# WORK REQUEST
Every line from the line containing "Click the New repository secret button" through the end of the data is to be reproduced exactly, excluding pictures.
SUPPLIED RECORDS Block Start
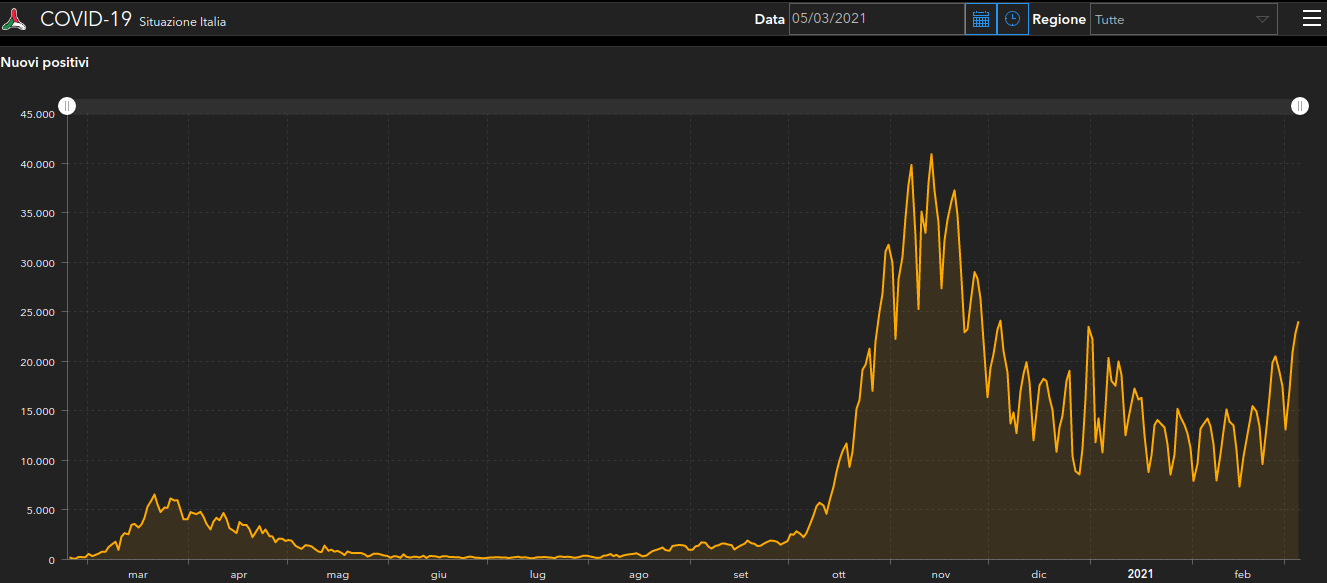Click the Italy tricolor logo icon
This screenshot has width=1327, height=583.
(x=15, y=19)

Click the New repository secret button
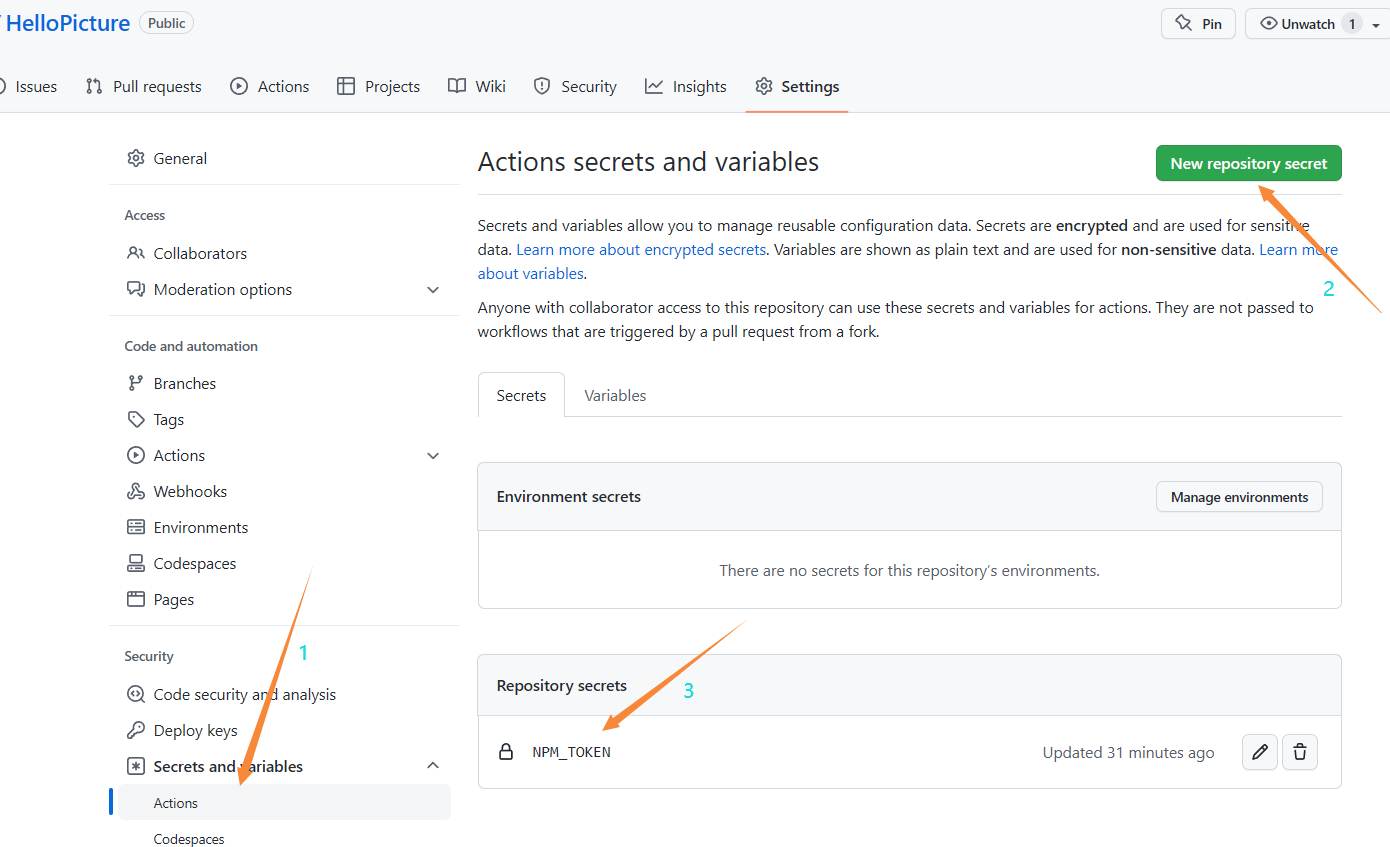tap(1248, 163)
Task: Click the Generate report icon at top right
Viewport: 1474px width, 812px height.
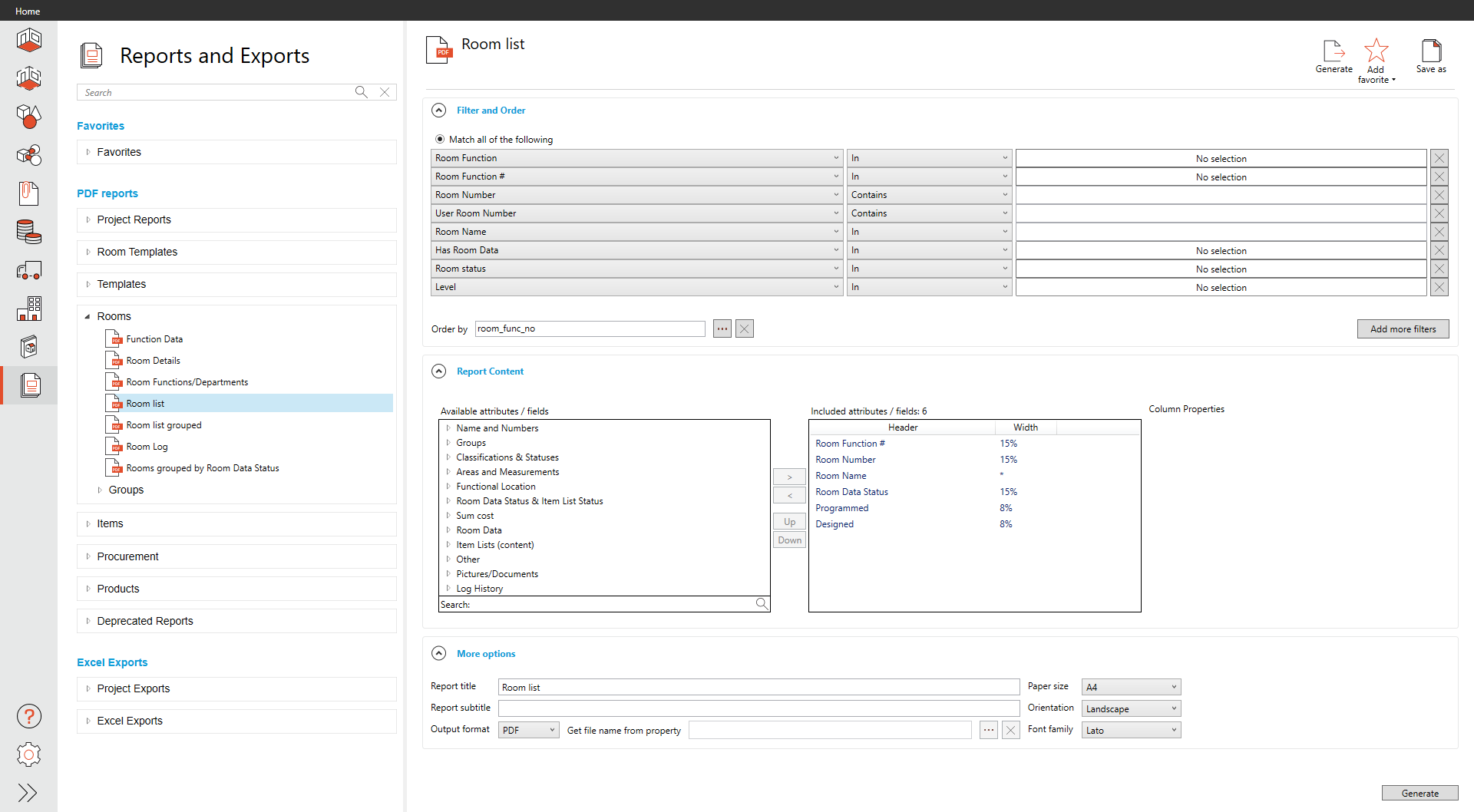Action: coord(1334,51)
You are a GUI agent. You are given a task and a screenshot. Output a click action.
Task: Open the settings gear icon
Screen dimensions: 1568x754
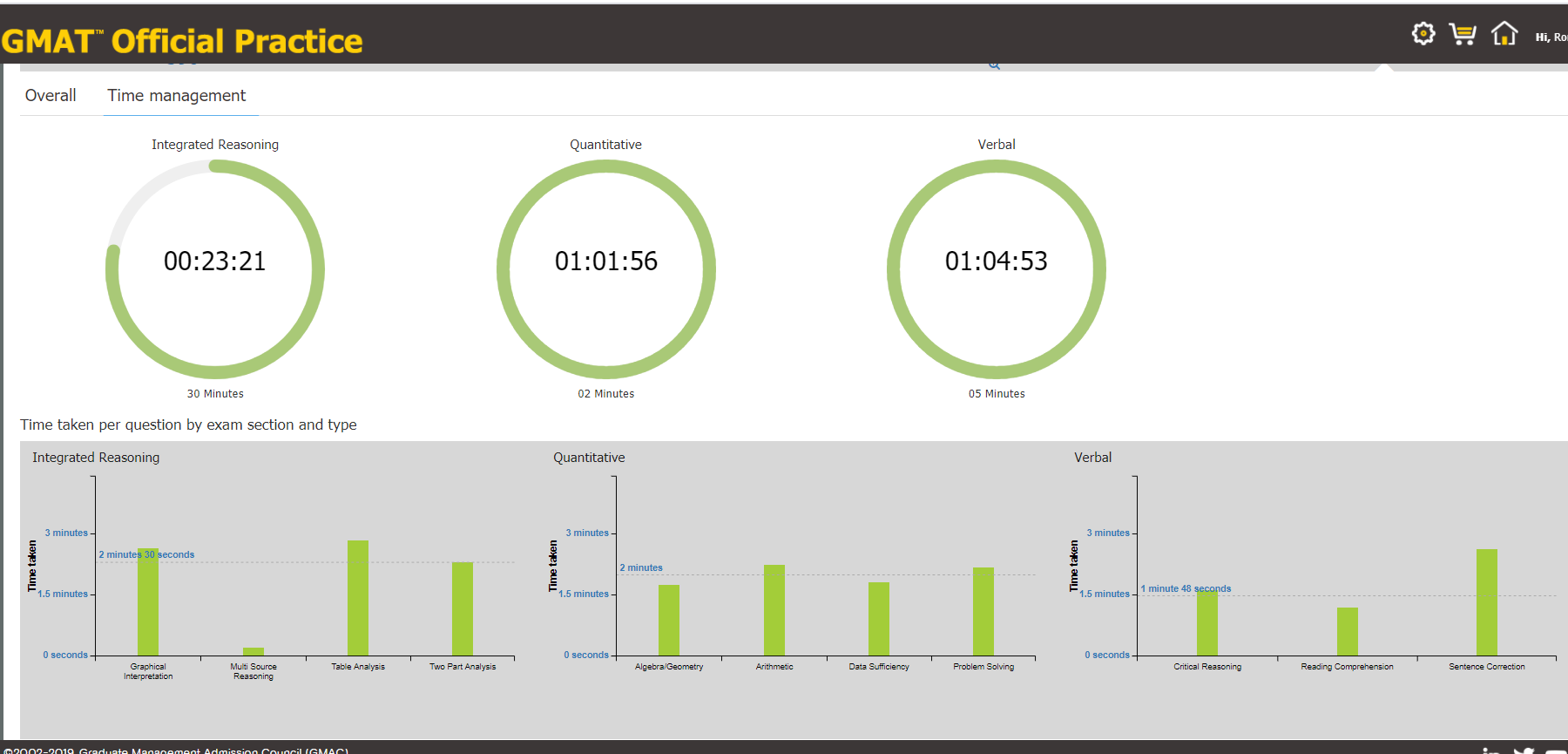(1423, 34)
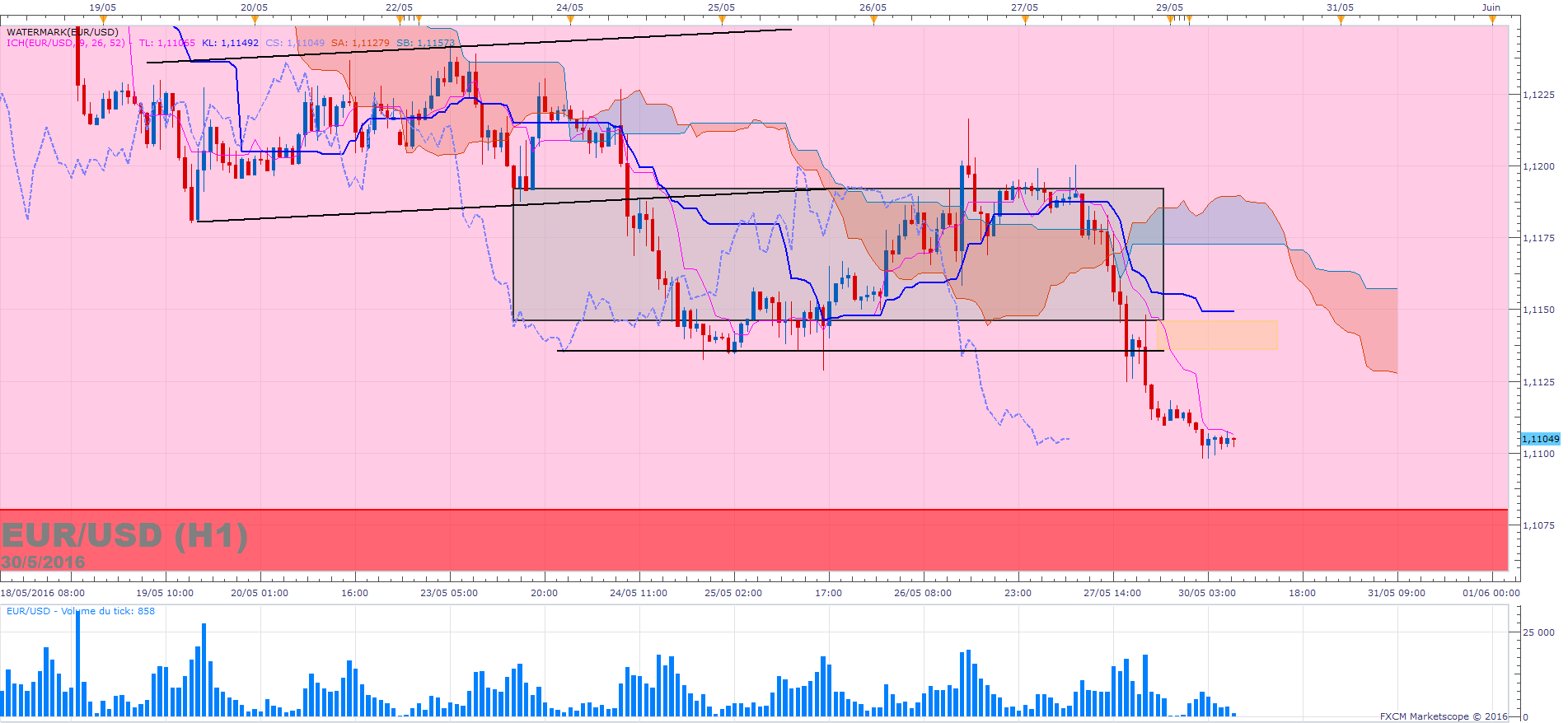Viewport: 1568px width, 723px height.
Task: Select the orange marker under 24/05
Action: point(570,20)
SUPPLIED RECORDS Block End
# SOLVED EXERCISE
Click the New repository secret button
tap(1248, 163)
Task: Click the Generate report icon at top right
Viewport: 1474px width, 812px height.
Action: coord(1334,51)
You are a GUI agent. You are given a task and a screenshot. Output a click action.
Task: Open the settings gear icon
Screen dimensions: 1568x754
(1423, 34)
Viewport: 1568px width, 723px height.
Task: Select the orange marker under 24/05
Action: point(570,20)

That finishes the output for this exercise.